セレスティアが頬を僅かに赤く染めて下から覗き込むようにフィオナを見て呼べば、フィオナは『ぱあぁっ!』と嬉しそうな顔をした。
「えぇ!えぇ!やっぱり娘って良いわね!!うちはむさ苦しい男ばっかりですもの。まぁ、旦那様とミシェルは小動物みたいでとっても愛らしいのですけれど!!」
「………そ、そういえば、長男と次男の方はは、義母上に似て高身長でしたね」
「そうなのよー、女の子受けはまぁ良いみたいなんだけど、私は可愛い系の方が好みなのよねー。まぁ、ミカエルは旦那様とおんなじ色彩だしー、ミリウスは旦那様そっくりな顔立ちだし、とっても愛らしいことには変わりないのだけれどねー」
フィオナはキャキャッと言いながらも、優しい顔付きで言った。
(あぁ、コレが母親というものなのか)
セレスティアは夜会で遠目に見たことしかないライバード兄弟が羨ましくなった。彼らは仲が良く、気さくな天使のようなイケメン兄弟という呼び名で有名だったはずだ
「ちなみに、セレスちゃんはミシェルのどこが気に入ったの?」
「えっと、……か、菓子を一生懸命頬張るところ、です」
「あぁ!可愛いわよね!!甘い物に目がなくて必死になってもぐもぐするところとか、もう最強よねー!!」
セレスティアは顔を赤く染めてこくんと頷いた。
「しかも、無自覚なのよー!あれ以上に尊い生き物なんて、この世にいるのかしら!!」
「い、いないと思います。というか、いたら抹消したら良いのです。ミシェルが1番です」
「あらあら、抹消されたら困るわね。だって私の1番は旦那様だもの」
セレスティアはクスッと笑みを浮かべた。
「やっぱり自分の夫が最強なのですね」
「当たり前よ。あなたがミシェルが1番なように、私は旦那様が1番なのよ」
乙女のような表情で、夫のカッコいいというか可愛いところを述べ始めたところで、セレスティアは隣の部屋の気配に気がついた。
「義母上、旦那様に聞かれてしまっていますよ」
「えっ!!」
セレスティアは真っ赤な顔で僅かに開かれたフィオナの背後にある繋ぎ扉の方を顎でしゃくった。
「す、すまない。フィオナ」
「だ、だだだ、旦那様、い、いつから………」
「セレス、ごめんね?」
「…………………」
居心地悪そうに、けれども心底嬉しそうな顔でやってきた公爵はフィオナに後ろから抱きつき、真っ赤な顔で扉から恐る恐る出てきたミシェルは、セレスティアの座るソファーの前に跪いた。
「い、いつから聞いていたんだ?」
「母上の『そうだ、セレスちゃん、ミシェルのお嫁さんになるってことは私たち、義理の親子になるのよね?』のところから………。
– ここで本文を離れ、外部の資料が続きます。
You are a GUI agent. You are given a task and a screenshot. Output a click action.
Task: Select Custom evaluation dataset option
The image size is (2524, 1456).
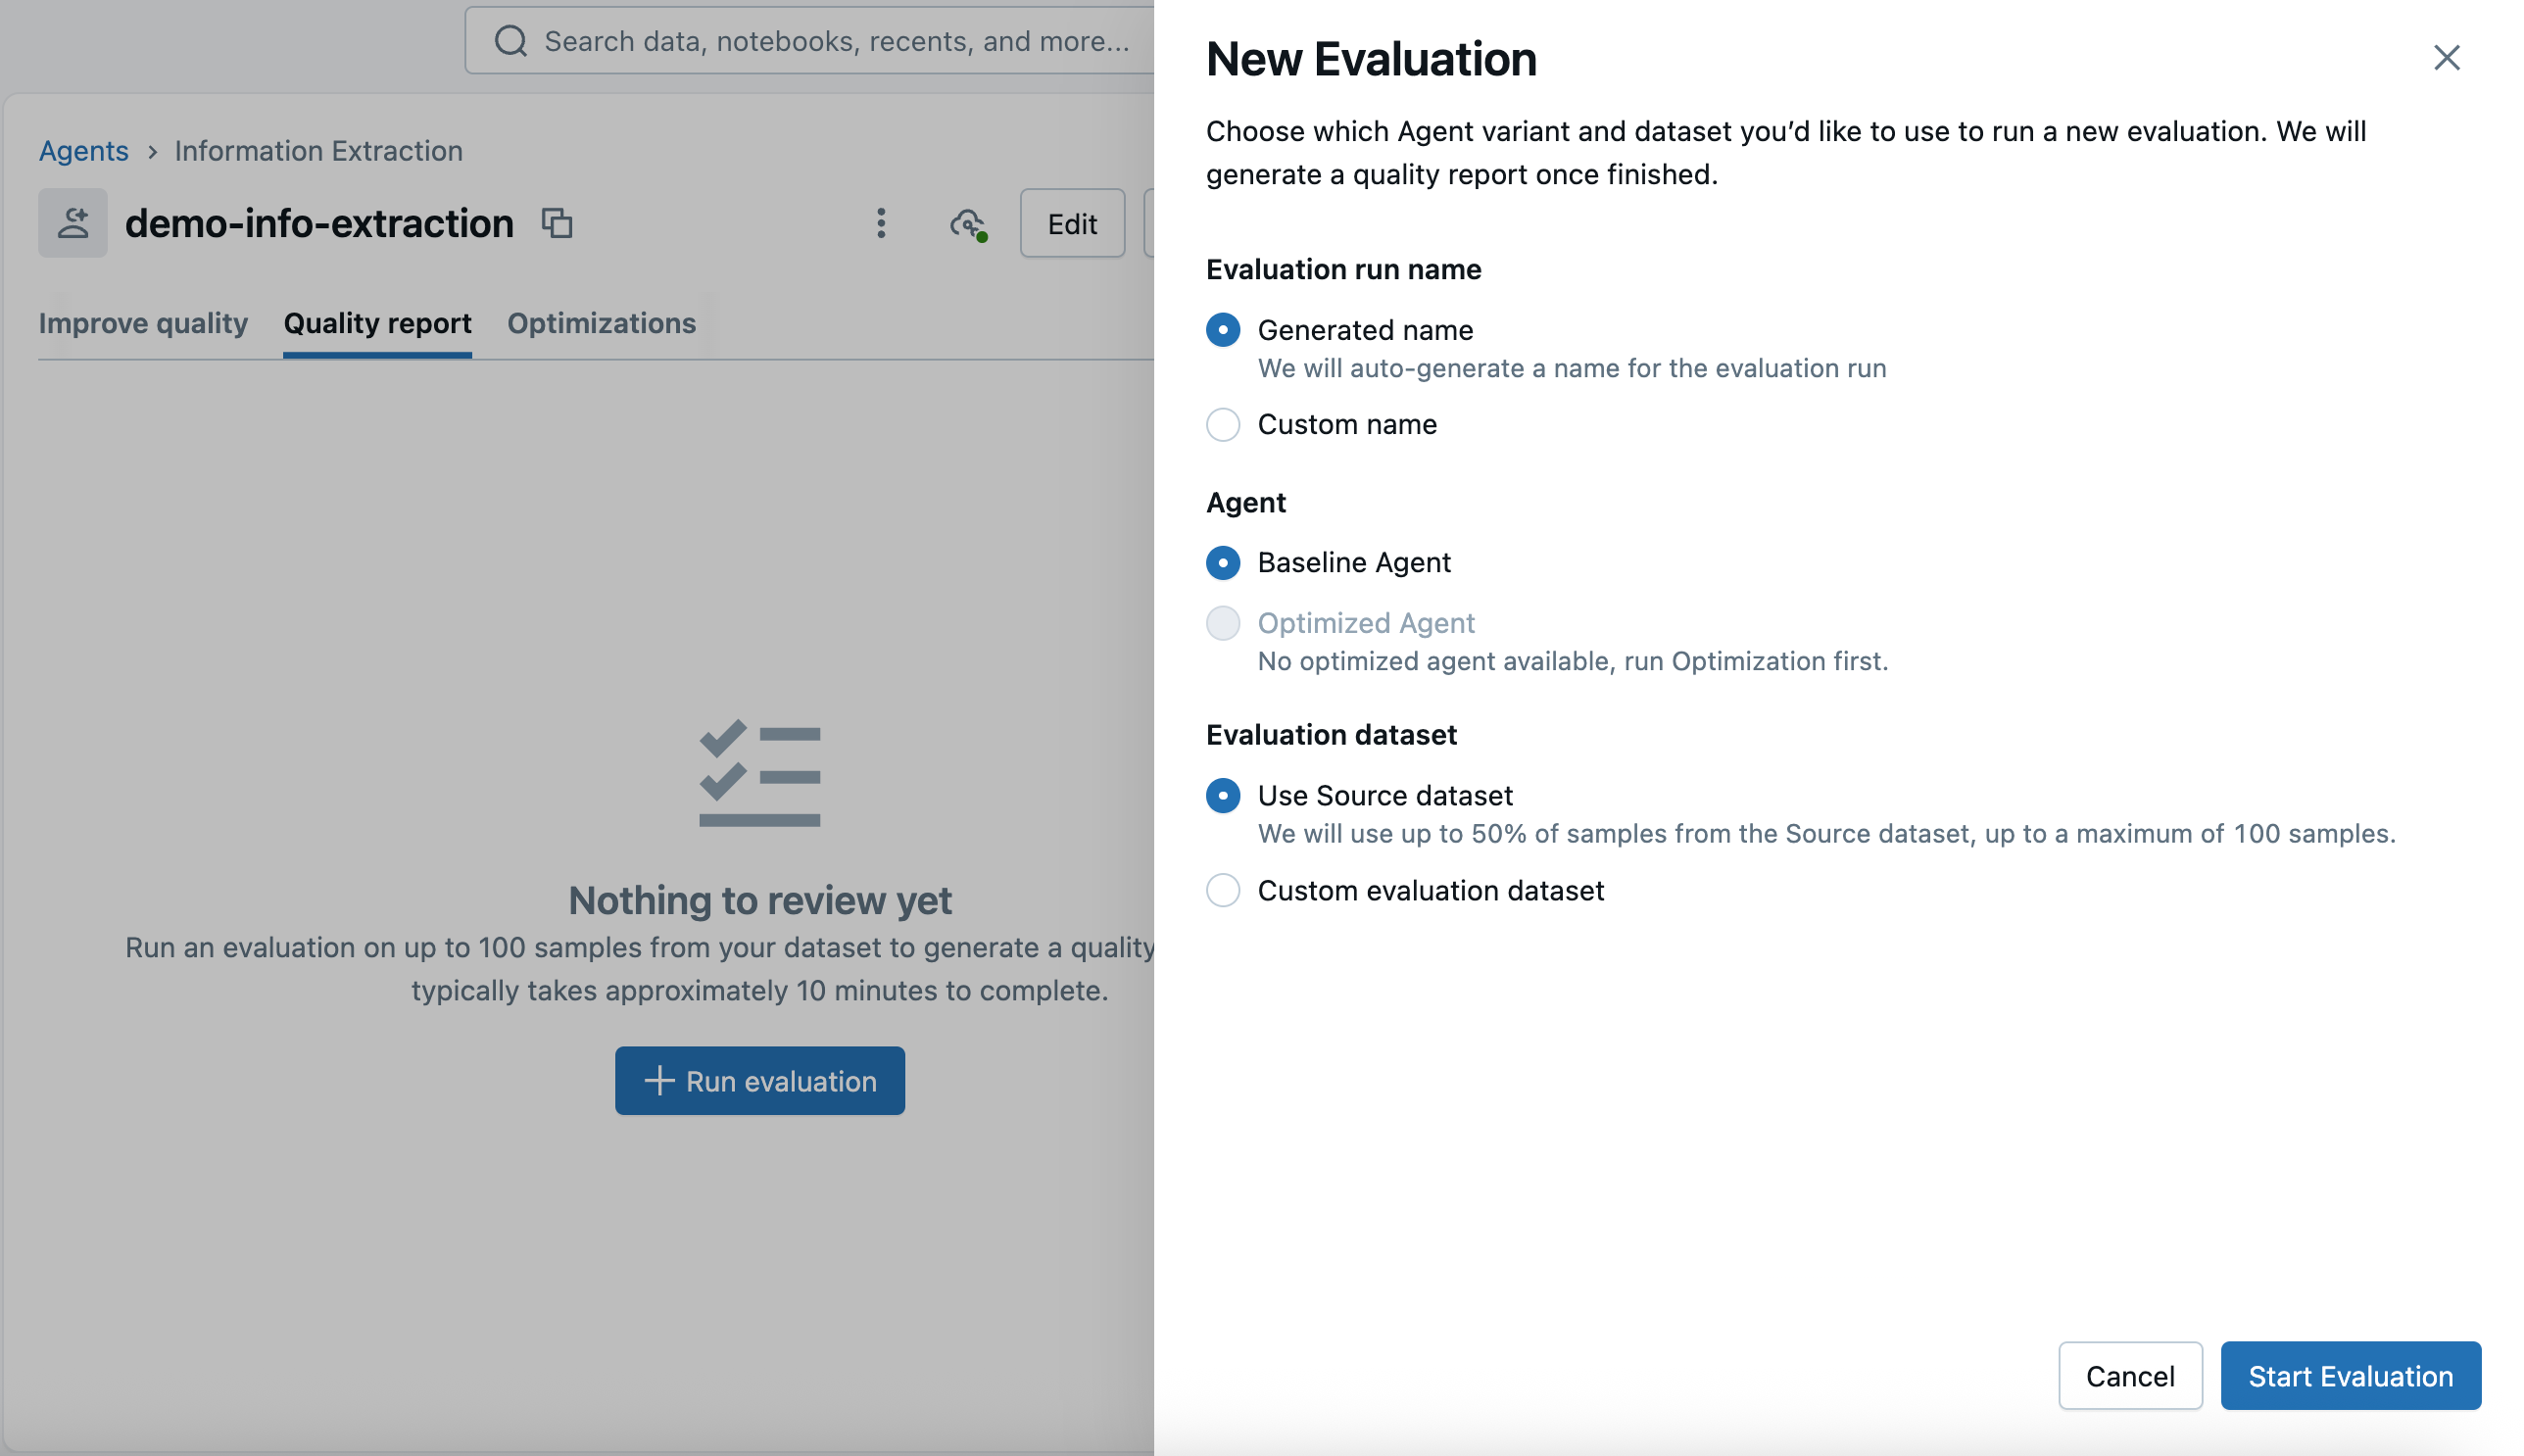point(1222,890)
ぼ、僕はちゃんと父上に盗み聞きは止めようってちゃんと言ったんだよ!!」
弱々しい口調で言ったミシェルに、セレスティアはなおのこと顔を赤く染めた。
「じゃ、じゃあ、わたしの告白も全て聞いていたと」
「………うん。ごめんね?」
「うっ、」
セレスティアは頭から湯気を上げてガックリと項垂れた。恋愛経験は当然0の、ドレスよりも剣、宝石よりも剣、社交よりも剣、ゴシップよりも剣というセレスティアにはハードルが高すぎたのだ。